さて、本書は為替市場の読み方をおもに記したもので、特に情報の重要性を説いています。
その中でも私が興味を持ったのが、市場の材料となるのはすべての情報ではなく、その時々のファッションに合ったものが選択されるということです。これは、市場を読むときは、厳密にファンダメンタルズの定義だけを追求していても現実の市場にはあまり意味がないことが少なくないということです。ドル安が現在のファッションだからドル安要因のファンダメンタルズをピックアップし、「ドル安だからドル安だ」というようなトートロジー(同義反復)の世界です。
実際、最近の為替市場でもドル安トレンドが続き、その対策として2011年8月4日に円売り介入が行われました。この介入は翌日のアメリカの雇用統計発表前に行われ、この雇用統計が悪ければさらなるドル安トレンドが続くという市場の心配のなか行われました。しかし、翌日の雇用統計は市場の予想よりも良い結果でありました。この結果はアメリカ経済にはプラスであり、ドル高へのファンダメンタルズなのですが、市場ではこれは特に材料視されることはなく再びドル安トレンドが続いています。大きなドル安トレンドの中では個別のファンダメンタルズは材料視されません。

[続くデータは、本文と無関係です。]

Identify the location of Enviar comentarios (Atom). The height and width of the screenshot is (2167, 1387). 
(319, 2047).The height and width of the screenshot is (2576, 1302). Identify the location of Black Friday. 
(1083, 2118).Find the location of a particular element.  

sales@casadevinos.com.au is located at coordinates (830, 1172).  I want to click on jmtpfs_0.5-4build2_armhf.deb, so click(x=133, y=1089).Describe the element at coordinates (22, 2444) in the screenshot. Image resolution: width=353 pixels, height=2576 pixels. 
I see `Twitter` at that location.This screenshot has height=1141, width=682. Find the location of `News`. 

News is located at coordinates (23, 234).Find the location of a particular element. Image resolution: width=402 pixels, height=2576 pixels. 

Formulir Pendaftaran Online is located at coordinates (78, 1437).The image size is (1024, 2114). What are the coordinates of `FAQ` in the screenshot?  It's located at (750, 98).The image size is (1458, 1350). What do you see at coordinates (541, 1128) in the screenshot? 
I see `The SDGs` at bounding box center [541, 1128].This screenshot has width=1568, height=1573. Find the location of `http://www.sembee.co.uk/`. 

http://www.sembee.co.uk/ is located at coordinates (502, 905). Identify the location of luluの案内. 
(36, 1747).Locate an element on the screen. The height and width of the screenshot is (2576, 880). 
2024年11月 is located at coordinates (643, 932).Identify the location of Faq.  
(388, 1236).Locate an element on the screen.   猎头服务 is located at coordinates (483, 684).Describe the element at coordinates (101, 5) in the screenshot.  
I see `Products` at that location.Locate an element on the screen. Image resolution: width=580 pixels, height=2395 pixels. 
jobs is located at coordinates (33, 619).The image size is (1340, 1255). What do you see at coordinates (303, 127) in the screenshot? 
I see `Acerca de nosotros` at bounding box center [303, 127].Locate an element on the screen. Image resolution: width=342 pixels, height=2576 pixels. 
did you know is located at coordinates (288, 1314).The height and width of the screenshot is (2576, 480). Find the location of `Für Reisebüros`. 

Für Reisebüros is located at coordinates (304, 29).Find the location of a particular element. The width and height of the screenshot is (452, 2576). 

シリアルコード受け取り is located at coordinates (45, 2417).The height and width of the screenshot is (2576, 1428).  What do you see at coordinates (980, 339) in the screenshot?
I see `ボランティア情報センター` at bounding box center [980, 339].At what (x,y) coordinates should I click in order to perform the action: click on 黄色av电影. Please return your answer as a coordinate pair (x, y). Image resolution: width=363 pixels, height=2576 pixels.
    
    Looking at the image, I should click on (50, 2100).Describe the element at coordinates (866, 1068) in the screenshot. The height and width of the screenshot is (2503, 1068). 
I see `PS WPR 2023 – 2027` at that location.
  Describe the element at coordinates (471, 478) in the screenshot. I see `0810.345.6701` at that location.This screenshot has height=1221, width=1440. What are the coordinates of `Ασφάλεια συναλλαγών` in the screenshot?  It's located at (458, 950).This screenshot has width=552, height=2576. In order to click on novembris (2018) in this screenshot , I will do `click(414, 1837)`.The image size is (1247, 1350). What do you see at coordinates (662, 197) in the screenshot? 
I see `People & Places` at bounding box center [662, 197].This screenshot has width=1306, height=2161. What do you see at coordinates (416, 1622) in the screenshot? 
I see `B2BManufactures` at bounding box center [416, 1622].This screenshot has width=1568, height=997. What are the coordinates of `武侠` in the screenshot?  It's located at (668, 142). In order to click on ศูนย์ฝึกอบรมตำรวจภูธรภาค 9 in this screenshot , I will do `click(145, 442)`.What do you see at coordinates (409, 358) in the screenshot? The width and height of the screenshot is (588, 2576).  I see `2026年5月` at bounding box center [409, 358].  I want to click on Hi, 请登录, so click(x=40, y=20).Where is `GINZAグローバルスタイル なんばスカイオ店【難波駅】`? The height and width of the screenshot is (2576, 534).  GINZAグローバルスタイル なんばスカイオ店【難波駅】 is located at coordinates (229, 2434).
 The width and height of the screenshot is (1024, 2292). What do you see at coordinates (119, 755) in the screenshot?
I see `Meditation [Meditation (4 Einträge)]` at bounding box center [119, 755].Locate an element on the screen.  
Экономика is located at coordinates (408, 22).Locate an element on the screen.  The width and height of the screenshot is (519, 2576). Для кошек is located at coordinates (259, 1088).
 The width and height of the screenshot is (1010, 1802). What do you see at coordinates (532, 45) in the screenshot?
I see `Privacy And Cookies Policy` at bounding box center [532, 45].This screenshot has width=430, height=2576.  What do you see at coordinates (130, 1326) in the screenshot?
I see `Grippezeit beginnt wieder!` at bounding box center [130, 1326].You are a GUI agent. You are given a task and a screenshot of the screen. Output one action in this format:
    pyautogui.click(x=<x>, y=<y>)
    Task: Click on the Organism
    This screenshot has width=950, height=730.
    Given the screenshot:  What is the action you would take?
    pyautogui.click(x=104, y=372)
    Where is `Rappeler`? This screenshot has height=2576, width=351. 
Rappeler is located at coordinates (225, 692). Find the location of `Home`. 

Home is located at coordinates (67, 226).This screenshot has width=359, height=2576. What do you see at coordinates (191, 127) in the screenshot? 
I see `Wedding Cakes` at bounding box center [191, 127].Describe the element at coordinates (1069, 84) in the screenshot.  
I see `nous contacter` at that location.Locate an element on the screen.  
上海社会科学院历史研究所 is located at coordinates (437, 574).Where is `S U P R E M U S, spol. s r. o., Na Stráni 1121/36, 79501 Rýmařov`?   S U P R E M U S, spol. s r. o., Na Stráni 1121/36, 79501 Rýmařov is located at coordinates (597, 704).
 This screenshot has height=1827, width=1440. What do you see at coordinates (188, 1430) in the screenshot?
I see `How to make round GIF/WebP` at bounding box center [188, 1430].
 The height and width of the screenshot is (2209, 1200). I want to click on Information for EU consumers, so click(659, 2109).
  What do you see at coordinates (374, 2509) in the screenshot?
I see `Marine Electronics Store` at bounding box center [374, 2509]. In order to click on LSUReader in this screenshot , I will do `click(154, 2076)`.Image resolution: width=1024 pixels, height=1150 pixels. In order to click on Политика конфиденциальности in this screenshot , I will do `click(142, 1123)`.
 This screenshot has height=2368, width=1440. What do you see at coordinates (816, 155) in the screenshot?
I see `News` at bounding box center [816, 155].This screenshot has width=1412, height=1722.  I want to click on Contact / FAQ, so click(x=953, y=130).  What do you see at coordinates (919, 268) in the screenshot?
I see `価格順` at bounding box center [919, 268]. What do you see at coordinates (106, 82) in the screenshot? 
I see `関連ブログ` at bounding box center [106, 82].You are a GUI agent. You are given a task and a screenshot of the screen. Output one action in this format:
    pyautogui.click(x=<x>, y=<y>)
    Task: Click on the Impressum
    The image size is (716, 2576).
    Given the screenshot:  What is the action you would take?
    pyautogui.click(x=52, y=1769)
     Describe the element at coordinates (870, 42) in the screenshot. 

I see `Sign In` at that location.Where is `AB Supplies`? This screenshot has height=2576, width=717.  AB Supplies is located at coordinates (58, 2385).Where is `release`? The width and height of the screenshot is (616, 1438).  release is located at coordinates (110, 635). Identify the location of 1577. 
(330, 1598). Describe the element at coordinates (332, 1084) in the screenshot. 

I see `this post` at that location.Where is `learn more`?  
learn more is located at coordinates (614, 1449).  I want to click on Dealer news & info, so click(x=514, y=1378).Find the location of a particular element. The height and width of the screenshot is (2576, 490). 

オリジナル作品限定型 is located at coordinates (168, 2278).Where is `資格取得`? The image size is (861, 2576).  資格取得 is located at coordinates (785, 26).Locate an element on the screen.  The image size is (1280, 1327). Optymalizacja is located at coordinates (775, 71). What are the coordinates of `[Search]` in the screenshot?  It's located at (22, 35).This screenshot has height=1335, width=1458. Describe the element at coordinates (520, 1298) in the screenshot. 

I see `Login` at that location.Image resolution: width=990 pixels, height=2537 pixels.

また、榊原氏が実際に為替介入した時の戦略も記されていて、興味深いものでした。いかに市場にサプライズを与えて、大きな市場の判断材料とさせるのがが示されているのですが、為替介入しかも協調介入の発表を通例の会見の準備方法とは違い、会見を行う一時間半前に記者クラブに申し入れ(通例では前日までに申し入れ)し、事前の情報漏れを防いだことが有効に働いて市場に大きなサプライズをもたらし、円高ファッションの反転をもたらしたと述べています。しかし、その一方で記者クラブの反感を買い、謝罪を求められたそうです。そのためか、記者クラブ批判は本書に多く記されています。
本書での一番の主張はやはり、情報の重要性であり、現実には上手くなじまない経済理論は知識の整理・情報の分析には必要だが、現実の事象の情報こそが大切であり、為替市場は情報戦争であると述べています。
月並みですが私個人としても、情報は非常に大切だと考えており、為替市場に限らず、グローバル市場で稼ぎを得るうえで個人を差別化するために情報収集能力・情報分析能力・情報発信能力は非常に大切なものだと考えています。
最後に、意外だったのが為替管理当局であった榊原氏がヘッジファンド、特にアジア通貨危機をもたらしたソロス氏を彼の震源性を含めて為替市場のプレーヤーとして尊敬しているようであった点です。
日本が世界大戦で負けた要因の一つであるといわれている敵国に関する情報不足は自らの敗戦をもたらしうるのです。
彼は敵をも尊敬し、交流を重ねることで敵の情報を得ていました。